Most men want knowledge, not for itself, but for the superiority which knowledge confers; and the means they employ to secure this superiority are as wrong as the ultimate object, for no man can ever end with being superior, who will not begin with being inferior.
Base-minded they that lack intelligence; for God himself for wisdom most is praised, and men to God thereby are highest raised.
Nothing in this life, after health and virtue, is more estimable than knowledge,—nor is there anything so easily attained, or so cheaply purchased,—the labor, only sitting still, and the expense but time, which, if we do not spend, we cannot save.
The desire of knowledge, like the thirst of riches, increases ever with the acquisition of it.
Knowledge once gained casts a light beyond its own immediate boundaries.
It is the glorious prerogative of the empire of knowledge, that what it gains it never loses. On the contrary, it increases by the multiple of its own power; all its ends become means; all its attainments help to new conquests.
Knowledge has, in our time, triumphed, and is triumphing, over prejudice and over bigotry. The civilized and Christian world is fast learning the great lesson, that difference of nation does not imply necessary hostility, and that all contact need not be war. The whole world is becoming a common field for intellect to act in. Energy of mind, genius, power, wheresoever it exists may speak out in any tongue, and the world will hear it.
The dangers of knowledge are not to be compared with the dangers of ignorance. Man is more likely to miss his way in darkness than in twilight; in twilight than in full sun.
The word knowledge, strictly employed, implies three things, viz., truth, proof, and conviction.

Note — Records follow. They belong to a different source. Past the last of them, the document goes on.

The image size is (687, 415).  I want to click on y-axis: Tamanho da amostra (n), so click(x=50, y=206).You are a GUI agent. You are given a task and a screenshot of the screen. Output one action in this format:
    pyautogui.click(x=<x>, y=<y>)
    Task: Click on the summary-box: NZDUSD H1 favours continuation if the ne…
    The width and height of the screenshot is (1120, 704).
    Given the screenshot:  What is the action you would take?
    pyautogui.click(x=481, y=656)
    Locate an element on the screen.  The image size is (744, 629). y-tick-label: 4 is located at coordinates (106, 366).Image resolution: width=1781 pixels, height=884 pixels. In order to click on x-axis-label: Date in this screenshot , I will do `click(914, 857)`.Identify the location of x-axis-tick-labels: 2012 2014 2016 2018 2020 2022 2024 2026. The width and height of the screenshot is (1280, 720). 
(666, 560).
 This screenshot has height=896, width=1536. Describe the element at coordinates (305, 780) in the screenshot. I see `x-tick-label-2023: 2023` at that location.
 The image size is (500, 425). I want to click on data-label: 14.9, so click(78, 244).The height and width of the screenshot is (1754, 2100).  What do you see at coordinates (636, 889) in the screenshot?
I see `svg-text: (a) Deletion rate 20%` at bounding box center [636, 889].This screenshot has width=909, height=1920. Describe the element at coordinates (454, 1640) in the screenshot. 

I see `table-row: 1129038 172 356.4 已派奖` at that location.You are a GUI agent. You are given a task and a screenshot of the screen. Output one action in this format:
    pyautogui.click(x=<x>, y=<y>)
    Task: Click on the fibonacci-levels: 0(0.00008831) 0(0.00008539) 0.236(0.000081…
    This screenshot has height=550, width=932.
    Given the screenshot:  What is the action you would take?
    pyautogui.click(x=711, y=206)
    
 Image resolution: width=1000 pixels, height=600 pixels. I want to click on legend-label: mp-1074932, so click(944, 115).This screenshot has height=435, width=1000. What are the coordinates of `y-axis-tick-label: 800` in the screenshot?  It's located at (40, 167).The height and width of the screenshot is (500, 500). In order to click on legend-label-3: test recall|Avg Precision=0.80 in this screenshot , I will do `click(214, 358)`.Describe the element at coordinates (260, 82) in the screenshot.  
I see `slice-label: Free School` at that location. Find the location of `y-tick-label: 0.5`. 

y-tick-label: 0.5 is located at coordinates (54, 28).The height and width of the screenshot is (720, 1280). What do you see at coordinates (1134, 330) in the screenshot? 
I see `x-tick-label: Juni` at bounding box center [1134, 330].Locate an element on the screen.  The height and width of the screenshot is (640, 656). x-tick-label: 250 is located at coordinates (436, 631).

Knowledge, like religion, must be "experienced" in order to be known.
A little knowledge leads the mind from God. Unripe thinkers use their learning to authenticate their doubts. While unbelief has its own dogma, more peremptory than the inquisitor's, patient meditation brings the scholar back to humbleness. He learns that the grandest truths appear slowly.
Your learning, like the lunar beam, affords light but not heat; it leaves you undevout, and frozen at heart, while speculation shines.